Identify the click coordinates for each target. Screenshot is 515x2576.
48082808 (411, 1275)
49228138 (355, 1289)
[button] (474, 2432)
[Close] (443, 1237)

## WORK REQUIRED:
Leaving each word as it is, reproduce all the material.

## WRITTEN SOLUTION:
Identify the click coordinates for each target. Screenshot is 515x2576.
48082808 (411, 1275)
49228138 (355, 1289)
[button] (474, 2432)
[Close] (443, 1237)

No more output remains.